General Perceptions vs. Actual Experience

FAQ – Is floating just new-age mumbo jumbo? Is this like Altered States?

 

This is a funny question, but also a serious one. Check any floating FAQ page, and you’ll likely find some form of these creative answers originally crafted by our friends over at FloatOn.

1. “Floating has been around for over 50 years and has oodles of published research to back it up. No mumbo or jumbo here.”

2. “Yes (it is like Altered States), but you’re not submerged in water, you don’t eat ritualistic mushrooms, and only a small percentage of floaters turn into proto-human monkeys.”

We really love their answers, so we’re copying them here! But, in all seriousness, we understand that this question comes from a feeling of concern towards having little-to- no frame of reference for the floating experience. So, let us take your questions seriously, and answer them in our own words.

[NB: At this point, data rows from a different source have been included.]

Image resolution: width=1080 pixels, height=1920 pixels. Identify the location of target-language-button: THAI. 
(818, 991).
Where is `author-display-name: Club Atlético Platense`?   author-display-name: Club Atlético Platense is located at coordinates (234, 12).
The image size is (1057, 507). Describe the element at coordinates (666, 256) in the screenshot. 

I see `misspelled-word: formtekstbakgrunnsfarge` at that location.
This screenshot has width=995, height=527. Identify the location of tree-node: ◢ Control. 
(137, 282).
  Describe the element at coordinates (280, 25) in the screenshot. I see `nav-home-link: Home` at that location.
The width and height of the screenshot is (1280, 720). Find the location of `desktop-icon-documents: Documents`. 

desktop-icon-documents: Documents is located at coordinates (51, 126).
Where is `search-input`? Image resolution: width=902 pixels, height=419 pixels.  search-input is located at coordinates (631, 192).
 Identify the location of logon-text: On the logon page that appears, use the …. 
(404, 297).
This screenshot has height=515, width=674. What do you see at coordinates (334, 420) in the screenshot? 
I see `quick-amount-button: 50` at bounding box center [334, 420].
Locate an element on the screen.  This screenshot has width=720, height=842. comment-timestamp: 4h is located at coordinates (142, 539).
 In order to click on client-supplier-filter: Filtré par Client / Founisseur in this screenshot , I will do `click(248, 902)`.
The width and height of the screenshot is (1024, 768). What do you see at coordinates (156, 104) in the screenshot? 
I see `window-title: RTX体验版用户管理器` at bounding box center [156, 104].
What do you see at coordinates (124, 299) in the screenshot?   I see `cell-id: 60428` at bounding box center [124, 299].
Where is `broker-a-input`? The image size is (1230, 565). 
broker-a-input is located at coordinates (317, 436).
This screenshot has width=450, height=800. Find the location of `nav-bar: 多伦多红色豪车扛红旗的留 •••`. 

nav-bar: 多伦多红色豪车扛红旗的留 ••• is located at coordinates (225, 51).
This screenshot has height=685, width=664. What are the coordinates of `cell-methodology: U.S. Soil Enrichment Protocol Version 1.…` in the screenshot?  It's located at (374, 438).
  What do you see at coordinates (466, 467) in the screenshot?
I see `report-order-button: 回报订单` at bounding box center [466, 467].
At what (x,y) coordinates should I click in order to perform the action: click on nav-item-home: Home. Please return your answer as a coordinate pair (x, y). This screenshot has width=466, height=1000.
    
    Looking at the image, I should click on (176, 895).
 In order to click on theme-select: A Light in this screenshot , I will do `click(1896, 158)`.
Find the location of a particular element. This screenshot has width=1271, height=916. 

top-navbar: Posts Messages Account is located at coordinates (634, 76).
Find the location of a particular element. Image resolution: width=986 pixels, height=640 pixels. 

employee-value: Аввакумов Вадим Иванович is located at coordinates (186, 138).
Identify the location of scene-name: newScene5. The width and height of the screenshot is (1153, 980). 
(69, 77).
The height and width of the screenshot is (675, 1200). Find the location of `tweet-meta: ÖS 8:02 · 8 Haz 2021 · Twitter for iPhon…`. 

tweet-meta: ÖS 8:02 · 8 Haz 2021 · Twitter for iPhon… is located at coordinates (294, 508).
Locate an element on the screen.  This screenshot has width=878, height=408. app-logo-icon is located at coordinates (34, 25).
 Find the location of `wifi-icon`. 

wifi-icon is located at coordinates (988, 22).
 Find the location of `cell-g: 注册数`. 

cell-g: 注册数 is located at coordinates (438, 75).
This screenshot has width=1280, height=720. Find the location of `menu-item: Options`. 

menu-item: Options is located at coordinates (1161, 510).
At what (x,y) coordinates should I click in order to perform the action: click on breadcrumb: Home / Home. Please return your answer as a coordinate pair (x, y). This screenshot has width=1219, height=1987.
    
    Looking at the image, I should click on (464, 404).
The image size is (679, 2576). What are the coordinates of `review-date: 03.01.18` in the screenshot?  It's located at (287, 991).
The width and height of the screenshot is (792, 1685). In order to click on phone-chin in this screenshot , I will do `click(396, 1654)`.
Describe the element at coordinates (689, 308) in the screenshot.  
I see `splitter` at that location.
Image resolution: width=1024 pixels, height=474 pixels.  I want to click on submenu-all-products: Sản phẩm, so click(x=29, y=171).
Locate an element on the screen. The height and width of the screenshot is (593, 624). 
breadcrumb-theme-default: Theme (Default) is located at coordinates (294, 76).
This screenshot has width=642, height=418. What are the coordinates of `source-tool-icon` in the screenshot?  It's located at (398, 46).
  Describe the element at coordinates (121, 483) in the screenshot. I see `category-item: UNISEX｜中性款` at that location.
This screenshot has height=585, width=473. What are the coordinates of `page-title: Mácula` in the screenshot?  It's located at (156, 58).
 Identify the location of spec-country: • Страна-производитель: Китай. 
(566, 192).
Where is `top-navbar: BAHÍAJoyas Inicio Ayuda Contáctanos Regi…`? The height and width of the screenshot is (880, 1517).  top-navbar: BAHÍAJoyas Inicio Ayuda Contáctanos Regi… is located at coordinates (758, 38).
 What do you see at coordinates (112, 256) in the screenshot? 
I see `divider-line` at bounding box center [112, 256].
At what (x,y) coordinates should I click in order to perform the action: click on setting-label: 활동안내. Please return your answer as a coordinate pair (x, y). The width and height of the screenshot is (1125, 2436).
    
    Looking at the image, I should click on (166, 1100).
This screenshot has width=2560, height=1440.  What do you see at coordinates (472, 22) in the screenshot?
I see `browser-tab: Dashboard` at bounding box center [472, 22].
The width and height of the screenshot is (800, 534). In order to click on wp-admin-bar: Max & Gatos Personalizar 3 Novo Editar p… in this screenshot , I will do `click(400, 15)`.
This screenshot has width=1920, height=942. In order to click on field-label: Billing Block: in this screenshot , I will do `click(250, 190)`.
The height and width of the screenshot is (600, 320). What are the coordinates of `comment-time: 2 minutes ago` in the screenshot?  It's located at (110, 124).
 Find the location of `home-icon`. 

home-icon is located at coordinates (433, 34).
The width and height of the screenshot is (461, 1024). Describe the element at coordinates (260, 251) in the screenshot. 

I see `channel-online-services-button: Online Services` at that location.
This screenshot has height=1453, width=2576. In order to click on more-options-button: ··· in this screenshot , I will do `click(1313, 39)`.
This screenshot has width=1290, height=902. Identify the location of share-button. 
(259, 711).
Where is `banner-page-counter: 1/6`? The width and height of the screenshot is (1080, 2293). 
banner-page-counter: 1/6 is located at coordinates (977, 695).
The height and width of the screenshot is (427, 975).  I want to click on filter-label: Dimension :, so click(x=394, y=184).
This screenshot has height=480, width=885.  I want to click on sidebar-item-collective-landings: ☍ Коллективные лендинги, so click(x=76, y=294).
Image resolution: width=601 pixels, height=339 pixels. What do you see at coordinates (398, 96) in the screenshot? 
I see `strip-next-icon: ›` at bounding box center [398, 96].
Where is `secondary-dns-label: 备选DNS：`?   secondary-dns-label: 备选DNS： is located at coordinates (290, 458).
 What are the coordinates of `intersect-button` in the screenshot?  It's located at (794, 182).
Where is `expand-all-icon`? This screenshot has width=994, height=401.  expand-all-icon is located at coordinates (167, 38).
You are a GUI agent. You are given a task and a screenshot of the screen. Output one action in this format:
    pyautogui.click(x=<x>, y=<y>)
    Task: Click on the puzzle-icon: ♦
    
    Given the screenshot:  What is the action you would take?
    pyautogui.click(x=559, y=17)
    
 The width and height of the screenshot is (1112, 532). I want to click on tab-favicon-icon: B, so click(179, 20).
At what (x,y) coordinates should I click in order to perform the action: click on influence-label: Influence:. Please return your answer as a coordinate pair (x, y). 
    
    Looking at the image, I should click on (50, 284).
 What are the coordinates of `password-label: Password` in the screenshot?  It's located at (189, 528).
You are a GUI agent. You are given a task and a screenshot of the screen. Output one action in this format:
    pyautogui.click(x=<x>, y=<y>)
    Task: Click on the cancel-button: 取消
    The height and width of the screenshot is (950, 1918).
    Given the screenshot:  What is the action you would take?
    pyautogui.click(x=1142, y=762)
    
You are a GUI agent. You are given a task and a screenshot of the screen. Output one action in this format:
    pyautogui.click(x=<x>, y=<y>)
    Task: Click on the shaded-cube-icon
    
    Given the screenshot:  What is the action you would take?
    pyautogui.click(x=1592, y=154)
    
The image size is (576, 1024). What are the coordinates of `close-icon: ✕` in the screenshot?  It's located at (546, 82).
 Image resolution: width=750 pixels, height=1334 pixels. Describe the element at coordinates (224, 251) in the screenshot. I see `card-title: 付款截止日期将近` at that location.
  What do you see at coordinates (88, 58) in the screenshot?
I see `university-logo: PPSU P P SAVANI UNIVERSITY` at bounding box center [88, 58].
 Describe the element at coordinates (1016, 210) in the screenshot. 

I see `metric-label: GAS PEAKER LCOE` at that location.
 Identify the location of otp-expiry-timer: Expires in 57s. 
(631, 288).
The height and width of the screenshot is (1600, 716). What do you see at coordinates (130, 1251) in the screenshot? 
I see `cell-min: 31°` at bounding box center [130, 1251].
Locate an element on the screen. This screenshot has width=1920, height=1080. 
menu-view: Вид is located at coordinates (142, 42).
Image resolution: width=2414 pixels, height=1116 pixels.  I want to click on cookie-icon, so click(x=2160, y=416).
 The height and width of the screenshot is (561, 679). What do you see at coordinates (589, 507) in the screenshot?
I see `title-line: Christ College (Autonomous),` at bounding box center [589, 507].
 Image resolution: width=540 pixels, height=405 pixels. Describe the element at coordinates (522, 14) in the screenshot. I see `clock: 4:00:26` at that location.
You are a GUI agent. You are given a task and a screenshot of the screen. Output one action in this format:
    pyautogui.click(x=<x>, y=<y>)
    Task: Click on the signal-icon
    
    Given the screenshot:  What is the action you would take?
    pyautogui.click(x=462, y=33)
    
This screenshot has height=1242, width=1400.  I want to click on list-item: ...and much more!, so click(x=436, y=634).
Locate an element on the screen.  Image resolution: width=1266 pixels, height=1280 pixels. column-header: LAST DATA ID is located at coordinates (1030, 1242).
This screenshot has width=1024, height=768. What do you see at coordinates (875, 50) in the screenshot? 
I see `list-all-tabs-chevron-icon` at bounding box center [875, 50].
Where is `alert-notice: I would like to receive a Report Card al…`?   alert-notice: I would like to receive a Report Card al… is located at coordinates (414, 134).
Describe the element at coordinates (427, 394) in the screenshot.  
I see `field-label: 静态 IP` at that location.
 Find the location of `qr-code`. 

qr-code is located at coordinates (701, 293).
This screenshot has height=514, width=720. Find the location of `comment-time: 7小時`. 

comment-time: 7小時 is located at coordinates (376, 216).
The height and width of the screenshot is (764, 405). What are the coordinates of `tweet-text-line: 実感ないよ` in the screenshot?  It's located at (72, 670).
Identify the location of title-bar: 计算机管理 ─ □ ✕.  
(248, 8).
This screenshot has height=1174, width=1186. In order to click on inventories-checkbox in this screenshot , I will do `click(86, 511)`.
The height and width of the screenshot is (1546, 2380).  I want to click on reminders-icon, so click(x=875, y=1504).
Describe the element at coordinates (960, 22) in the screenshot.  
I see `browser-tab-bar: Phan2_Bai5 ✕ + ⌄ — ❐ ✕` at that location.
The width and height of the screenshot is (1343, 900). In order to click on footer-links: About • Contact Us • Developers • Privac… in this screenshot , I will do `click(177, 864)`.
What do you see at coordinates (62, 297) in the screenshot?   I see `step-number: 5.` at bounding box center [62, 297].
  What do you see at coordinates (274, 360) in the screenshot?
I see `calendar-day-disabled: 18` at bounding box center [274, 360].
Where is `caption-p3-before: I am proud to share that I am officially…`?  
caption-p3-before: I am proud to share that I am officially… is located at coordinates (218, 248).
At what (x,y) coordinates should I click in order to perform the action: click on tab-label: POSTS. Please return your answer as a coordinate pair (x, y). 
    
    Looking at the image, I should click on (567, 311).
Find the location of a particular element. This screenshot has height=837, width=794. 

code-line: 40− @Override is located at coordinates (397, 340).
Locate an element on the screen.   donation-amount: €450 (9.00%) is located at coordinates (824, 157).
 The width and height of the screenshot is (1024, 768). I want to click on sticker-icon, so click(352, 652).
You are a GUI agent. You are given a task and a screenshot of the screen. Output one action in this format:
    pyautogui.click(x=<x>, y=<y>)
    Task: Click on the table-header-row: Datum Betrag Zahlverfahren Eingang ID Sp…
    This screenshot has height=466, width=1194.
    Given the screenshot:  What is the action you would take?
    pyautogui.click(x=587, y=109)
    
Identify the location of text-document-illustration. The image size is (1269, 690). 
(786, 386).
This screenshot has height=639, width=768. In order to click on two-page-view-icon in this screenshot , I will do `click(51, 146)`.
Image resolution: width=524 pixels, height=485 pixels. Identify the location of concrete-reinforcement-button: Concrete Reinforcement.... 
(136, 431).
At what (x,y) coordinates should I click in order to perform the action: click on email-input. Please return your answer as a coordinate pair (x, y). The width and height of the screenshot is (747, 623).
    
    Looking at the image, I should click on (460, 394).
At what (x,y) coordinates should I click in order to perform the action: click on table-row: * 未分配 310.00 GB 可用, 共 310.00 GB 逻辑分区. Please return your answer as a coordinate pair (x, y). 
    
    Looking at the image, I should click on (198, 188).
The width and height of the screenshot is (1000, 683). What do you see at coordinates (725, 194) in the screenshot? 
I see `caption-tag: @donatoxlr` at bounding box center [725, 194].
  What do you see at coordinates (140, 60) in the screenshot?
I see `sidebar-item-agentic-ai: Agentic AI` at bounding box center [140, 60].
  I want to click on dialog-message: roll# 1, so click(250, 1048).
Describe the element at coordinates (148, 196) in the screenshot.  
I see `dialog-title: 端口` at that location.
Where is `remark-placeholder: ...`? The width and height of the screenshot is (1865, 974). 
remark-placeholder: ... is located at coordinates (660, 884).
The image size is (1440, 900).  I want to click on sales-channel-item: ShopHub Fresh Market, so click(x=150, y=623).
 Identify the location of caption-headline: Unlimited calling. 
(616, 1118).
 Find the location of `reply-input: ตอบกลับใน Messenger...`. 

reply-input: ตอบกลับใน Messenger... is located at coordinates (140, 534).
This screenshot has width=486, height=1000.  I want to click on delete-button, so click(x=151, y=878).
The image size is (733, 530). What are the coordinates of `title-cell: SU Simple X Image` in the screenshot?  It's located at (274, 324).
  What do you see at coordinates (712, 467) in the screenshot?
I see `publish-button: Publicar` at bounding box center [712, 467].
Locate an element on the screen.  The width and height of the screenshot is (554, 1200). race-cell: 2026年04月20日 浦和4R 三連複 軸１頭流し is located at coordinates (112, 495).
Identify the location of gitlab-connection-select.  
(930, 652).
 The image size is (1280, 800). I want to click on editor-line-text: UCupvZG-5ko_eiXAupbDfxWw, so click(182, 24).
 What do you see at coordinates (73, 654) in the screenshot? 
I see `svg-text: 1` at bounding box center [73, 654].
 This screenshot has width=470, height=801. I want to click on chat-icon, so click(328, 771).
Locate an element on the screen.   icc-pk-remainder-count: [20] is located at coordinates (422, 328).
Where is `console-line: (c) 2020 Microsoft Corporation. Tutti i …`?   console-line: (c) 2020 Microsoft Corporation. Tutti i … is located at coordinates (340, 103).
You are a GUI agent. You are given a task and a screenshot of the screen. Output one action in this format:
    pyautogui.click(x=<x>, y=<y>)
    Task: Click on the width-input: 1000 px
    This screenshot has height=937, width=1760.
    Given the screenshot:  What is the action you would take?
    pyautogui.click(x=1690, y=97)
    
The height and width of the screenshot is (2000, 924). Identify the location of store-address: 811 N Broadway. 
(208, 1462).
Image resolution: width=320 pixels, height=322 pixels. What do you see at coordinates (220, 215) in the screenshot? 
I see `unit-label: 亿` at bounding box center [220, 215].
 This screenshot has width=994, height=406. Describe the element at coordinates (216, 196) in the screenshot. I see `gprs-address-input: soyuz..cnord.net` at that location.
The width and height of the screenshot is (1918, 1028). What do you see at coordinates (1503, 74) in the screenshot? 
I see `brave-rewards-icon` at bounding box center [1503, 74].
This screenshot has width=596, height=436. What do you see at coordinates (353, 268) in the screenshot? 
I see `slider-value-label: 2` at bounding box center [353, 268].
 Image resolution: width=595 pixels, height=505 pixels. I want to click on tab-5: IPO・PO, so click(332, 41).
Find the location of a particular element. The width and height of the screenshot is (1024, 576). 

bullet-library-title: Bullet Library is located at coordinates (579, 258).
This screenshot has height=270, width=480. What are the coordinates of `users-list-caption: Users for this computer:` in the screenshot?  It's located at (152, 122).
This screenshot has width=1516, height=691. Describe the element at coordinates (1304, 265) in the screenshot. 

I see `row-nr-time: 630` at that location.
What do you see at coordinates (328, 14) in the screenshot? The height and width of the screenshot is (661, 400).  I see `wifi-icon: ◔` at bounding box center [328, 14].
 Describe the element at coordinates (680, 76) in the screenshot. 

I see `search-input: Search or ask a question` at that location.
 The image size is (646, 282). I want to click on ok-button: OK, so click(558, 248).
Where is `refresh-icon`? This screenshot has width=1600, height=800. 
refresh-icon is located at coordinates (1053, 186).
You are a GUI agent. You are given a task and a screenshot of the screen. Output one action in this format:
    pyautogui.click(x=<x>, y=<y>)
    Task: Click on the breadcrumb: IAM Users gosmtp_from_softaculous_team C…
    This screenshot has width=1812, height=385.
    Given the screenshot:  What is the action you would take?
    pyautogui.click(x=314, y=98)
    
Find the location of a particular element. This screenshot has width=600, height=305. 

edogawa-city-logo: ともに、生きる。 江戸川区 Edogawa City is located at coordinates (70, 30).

First of all, floating has been around for over 50 years, it is not new-age mumbo jumbo, and there is a ton of research to back it up! Current research is looking at areas such as how floating can help people who struggle with various forms of anxiety and stress (even trauma-based stress, like PTSD), and how floating can help people who suffer from the autoimmune disease fibromyalgia. As you can see, float research is very tied to real-life concerns.

Still, we understand that the idea of lying-in- a-dark- tank-of- water-for- 90-minutes can sound questionable. It probably should! As humans, we’re designed to gawk at the unfamiliar. Doing so helps us survive! But, it can also prevent us from experiencing new, wonderful, territory. Even Justin Feinstein, founder of the Float Clinic and Research Center at the Laureate Institute for Brain Research in Tulsa, Oklahoma, acknowledges this. According to him, the mumbo-jumbo rumors come from the 50s through the 70s, when the scientific community was skeptical of founder (John C. Lilly’s) research around floating, psychedelics, and dolphins. Plus, the movie that made floating interesting to the masses, Altered States, depicts a fictional researcher who a combines floating with psychedelics. So, of course we understand why this “mumbo jumbo” question is asked so frequently. It’s just that these rumors, while entertaining, don’t provide a clear picture of floating.

So, when we answer your question by saying, “noo…it’s not like that at all, this experience is safe, relaxing, rejuvenating, and one that becomes deeply familiar the more you practice it…” we’re not just trying to placate you. You can trust our response. We are coming from the genuine real-life experience of floating, which is, by almost all accounts, really comfortable and effortless.